**What this task involves:** Your answer is every line of the material below in which the string "link" occurs.

*** Task data ***

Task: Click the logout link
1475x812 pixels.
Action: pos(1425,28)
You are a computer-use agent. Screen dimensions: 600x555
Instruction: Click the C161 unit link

***

**Written response:**
Task: Click the logout link
Instruction: Click the C161 unit link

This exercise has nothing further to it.